● **Given information**:
···

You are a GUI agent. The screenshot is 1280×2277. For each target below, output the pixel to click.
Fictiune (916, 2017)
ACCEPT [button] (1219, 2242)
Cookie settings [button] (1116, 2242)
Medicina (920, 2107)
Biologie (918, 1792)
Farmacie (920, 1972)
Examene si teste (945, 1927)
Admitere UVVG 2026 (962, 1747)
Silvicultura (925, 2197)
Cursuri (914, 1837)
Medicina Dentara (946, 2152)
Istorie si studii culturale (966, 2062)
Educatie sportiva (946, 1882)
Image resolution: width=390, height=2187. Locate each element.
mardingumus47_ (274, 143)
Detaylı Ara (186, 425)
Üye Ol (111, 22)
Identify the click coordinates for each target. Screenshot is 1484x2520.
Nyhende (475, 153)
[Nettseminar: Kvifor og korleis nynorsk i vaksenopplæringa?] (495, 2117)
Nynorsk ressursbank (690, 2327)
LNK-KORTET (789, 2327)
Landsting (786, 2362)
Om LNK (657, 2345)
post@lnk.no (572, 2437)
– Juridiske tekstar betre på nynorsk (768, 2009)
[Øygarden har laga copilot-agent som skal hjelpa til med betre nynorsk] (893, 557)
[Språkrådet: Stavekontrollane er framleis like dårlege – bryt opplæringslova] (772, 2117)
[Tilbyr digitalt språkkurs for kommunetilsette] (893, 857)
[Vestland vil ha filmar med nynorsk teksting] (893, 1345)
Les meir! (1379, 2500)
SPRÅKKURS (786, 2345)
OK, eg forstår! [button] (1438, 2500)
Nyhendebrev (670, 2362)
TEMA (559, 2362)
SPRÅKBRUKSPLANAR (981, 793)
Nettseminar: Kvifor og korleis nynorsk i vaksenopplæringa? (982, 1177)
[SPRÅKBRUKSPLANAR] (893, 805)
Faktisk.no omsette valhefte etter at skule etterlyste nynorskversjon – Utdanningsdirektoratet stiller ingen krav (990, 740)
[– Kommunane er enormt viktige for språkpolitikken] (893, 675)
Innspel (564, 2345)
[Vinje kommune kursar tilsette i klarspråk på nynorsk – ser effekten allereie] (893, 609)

···

● **What you should do**: From the records above, copy only the lines starting with the line that holds "mardingumus47_ (274, 143)" and going on through the line that holds "Faktisk.no omsette valhefte", exactly as written.

● **Your solution**:
mardingumus47_ (274, 143)
Detaylı Ara (186, 425)
Üye Ol (111, 22)
Identify the click coordinates for each target. Screenshot is 1484x2520.
Nyhende (475, 153)
[Nettseminar: Kvifor og korleis nynorsk i vaksenopplæringa?] (495, 2117)
Nynorsk ressursbank (690, 2327)
LNK-KORTET (789, 2327)
Landsting (786, 2362)
Om LNK (657, 2345)
post@lnk.no (572, 2437)
– Juridiske tekstar betre på nynorsk (768, 2009)
[Øygarden har laga copilot-agent som skal hjelpa til med betre nynorsk] (893, 557)
[Språkrådet: Stavekontrollane er framleis like dårlege – bryt opplæringslova] (772, 2117)
[Tilbyr digitalt språkkurs for kommunetilsette] (893, 857)
[Vestland vil ha filmar med nynorsk teksting] (893, 1345)
Les meir! (1379, 2500)
SPRÅKKURS (786, 2345)
OK, eg forstår! [button] (1438, 2500)
Nyhendebrev (670, 2362)
TEMA (559, 2362)
SPRÅKBRUKSPLANAR (981, 793)
Nettseminar: Kvifor og korleis nynorsk i vaksenopplæringa? (982, 1177)
[SPRÅKBRUKSPLANAR] (893, 805)
Faktisk.no omsette valhefte etter at skule etterlyste nynorskversjon – Utdanningsdirektoratet stiller ingen krav (990, 740)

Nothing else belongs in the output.